Your answer is the listing, printed exactly as given.

> [TASK DATA]
<<<<

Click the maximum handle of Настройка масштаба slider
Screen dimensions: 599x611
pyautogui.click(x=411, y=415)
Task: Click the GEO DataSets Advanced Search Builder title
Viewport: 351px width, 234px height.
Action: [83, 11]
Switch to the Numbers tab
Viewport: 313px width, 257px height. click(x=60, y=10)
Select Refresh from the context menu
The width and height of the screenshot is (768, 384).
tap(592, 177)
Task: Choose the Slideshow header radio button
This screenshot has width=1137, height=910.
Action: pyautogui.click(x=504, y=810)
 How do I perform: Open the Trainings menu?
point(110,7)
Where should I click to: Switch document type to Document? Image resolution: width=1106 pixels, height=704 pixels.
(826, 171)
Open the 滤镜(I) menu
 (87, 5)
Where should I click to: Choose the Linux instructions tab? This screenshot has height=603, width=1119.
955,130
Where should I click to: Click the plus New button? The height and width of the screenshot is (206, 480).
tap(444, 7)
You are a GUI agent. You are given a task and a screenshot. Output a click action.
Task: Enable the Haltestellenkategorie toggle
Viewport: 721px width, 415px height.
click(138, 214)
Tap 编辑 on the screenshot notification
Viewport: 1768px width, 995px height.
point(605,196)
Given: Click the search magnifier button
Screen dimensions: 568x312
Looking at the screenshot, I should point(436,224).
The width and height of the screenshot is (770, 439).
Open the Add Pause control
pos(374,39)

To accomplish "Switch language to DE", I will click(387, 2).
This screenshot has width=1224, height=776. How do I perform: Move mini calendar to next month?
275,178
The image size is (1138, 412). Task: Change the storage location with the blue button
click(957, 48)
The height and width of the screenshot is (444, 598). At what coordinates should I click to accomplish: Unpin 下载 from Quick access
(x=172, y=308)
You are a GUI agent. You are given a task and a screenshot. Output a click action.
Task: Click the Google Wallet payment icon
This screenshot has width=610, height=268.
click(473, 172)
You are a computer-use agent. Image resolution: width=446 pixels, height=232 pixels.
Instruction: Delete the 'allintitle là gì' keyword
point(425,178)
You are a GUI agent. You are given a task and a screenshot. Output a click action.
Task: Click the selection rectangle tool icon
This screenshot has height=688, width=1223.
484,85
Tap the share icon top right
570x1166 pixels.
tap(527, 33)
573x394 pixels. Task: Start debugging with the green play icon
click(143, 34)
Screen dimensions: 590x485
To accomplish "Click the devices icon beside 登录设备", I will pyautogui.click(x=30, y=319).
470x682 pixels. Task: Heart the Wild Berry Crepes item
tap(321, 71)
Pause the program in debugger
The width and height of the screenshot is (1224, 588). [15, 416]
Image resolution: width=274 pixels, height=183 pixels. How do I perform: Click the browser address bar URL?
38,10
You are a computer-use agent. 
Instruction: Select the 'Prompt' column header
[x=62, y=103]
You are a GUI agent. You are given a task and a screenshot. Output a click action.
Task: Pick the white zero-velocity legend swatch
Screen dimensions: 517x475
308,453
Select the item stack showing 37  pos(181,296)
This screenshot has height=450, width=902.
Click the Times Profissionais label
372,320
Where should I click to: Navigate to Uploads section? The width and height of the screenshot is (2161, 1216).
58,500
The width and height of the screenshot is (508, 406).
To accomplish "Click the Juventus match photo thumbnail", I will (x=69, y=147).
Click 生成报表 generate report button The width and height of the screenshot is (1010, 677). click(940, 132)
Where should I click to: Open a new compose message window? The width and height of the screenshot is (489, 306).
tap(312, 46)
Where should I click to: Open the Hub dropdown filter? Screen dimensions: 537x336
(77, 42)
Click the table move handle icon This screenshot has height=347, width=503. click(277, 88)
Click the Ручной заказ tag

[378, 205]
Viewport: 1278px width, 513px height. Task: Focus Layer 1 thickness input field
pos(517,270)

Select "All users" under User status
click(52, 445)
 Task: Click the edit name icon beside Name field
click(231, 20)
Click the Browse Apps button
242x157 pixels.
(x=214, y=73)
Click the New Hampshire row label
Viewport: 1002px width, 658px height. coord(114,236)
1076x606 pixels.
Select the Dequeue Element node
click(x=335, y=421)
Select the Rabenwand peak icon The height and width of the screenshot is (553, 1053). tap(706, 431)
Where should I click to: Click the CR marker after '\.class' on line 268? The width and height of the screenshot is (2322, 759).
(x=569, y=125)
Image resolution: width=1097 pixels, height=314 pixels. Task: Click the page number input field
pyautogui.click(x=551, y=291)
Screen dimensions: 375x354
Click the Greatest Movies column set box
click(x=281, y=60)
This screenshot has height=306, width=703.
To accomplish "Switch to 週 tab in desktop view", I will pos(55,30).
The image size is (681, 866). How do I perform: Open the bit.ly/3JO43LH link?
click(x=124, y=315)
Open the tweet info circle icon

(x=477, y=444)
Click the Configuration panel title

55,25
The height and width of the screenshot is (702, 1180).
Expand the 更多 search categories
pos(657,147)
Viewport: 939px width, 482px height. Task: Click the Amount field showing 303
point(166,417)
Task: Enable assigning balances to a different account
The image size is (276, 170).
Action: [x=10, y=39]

>>>>

> [YOUR SOLUTION]
Click the maximum handle of Настройка масштаба slider
Screen dimensions: 599x611
pyautogui.click(x=411, y=415)
Task: Click the GEO DataSets Advanced Search Builder title
Viewport: 351px width, 234px height.
Action: [83, 11]
Switch to the Numbers tab
Viewport: 313px width, 257px height. click(x=60, y=10)
Select Refresh from the context menu
The width and height of the screenshot is (768, 384).
tap(592, 177)
Task: Choose the Slideshow header radio button
This screenshot has width=1137, height=910.
Action: pyautogui.click(x=504, y=810)
 How do I perform: Open the Trainings menu?
point(110,7)
Where should I click to: Switch document type to Document? Image resolution: width=1106 pixels, height=704 pixels.
(826, 171)
Open the 滤镜(I) menu
 (87, 5)
Where should I click to: Choose the Linux instructions tab? This screenshot has height=603, width=1119.
955,130
Where should I click to: Click the plus New button? The height and width of the screenshot is (206, 480).
tap(444, 7)
You are a GUI agent. You are given a task and a screenshot. Output a click action.
Task: Enable the Haltestellenkategorie toggle
Viewport: 721px width, 415px height.
click(138, 214)
Tap 编辑 on the screenshot notification
Viewport: 1768px width, 995px height.
point(605,196)
Given: Click the search magnifier button
Screen dimensions: 568x312
Looking at the screenshot, I should point(436,224).
The width and height of the screenshot is (770, 439).
Open the Add Pause control
pos(374,39)

To accomplish "Switch language to DE", I will click(387, 2).
This screenshot has width=1224, height=776. How do I perform: Move mini calendar to next month?
275,178
The image size is (1138, 412). Task: Change the storage location with the blue button
click(957, 48)
The height and width of the screenshot is (444, 598). At what coordinates should I click to accomplish: Unpin 下载 from Quick access
(x=172, y=308)
You are a GUI agent. You are given a task and a screenshot. Output a click action.
Task: Click the Google Wallet payment icon
This screenshot has width=610, height=268.
click(473, 172)
You are a computer-use agent. Image resolution: width=446 pixels, height=232 pixels.
Instruction: Delete the 'allintitle là gì' keyword
point(425,178)
You are a GUI agent. You are given a task and a screenshot. Output a click action.
Task: Click the selection rectangle tool icon
This screenshot has height=688, width=1223.
484,85
Tap the share icon top right
570x1166 pixels.
tap(527, 33)
573x394 pixels. Task: Start debugging with the green play icon
click(143, 34)
Screen dimensions: 590x485
To accomplish "Click the devices icon beside 登录设备", I will pyautogui.click(x=30, y=319).
470x682 pixels. Task: Heart the Wild Berry Crepes item
tap(321, 71)
Pause the program in debugger
The width and height of the screenshot is (1224, 588). [15, 416]
Image resolution: width=274 pixels, height=183 pixels. How do I perform: Click the browser address bar URL?
38,10
You are a computer-use agent. 
Instruction: Select the 'Prompt' column header
[x=62, y=103]
You are a GUI agent. You are given a task and a screenshot. Output a click action.
Task: Pick the white zero-velocity legend swatch
Screen dimensions: 517x475
308,453
Select the item stack showing 37  pos(181,296)
This screenshot has height=450, width=902.
Click the Times Profissionais label
372,320
Where should I click to: Navigate to Uploads section? The width and height of the screenshot is (2161, 1216).
58,500
The width and height of the screenshot is (508, 406).
To accomplish "Click the Juventus match photo thumbnail", I will (x=69, y=147).
Click 生成报表 generate report button The width and height of the screenshot is (1010, 677). click(940, 132)
Where should I click to: Open a new compose message window? The width and height of the screenshot is (489, 306).
tap(312, 46)
Where should I click to: Open the Hub dropdown filter? Screen dimensions: 537x336
(77, 42)
Click the table move handle icon This screenshot has height=347, width=503. click(277, 88)
Click the Ручной заказ tag

[378, 205]
Viewport: 1278px width, 513px height. Task: Focus Layer 1 thickness input field
pos(517,270)

Select "All users" under User status
click(52, 445)
 Task: Click the edit name icon beside Name field
click(231, 20)
Click the Browse Apps button
242x157 pixels.
(x=214, y=73)
Click the New Hampshire row label
Viewport: 1002px width, 658px height. coord(114,236)
1076x606 pixels.
Select the Dequeue Element node
click(x=335, y=421)
Select the Rabenwand peak icon The height and width of the screenshot is (553, 1053). tap(706, 431)
Where should I click to: Click the CR marker after '\.class' on line 268? The width and height of the screenshot is (2322, 759).
(x=569, y=125)
Image resolution: width=1097 pixels, height=314 pixels. Task: Click the page number input field
pyautogui.click(x=551, y=291)
Screen dimensions: 375x354
Click the Greatest Movies column set box
click(x=281, y=60)
This screenshot has height=306, width=703.
To accomplish "Switch to 週 tab in desktop view", I will pos(55,30).
The image size is (681, 866). How do I perform: Open the bit.ly/3JO43LH link?
click(x=124, y=315)
Open the tweet info circle icon

(x=477, y=444)
Click the Configuration panel title

55,25
The height and width of the screenshot is (702, 1180).
Expand the 更多 search categories
pos(657,147)
Viewport: 939px width, 482px height. Task: Click the Amount field showing 303
point(166,417)
Task: Enable assigning balances to a different account
The image size is (276, 170).
Action: [x=10, y=39]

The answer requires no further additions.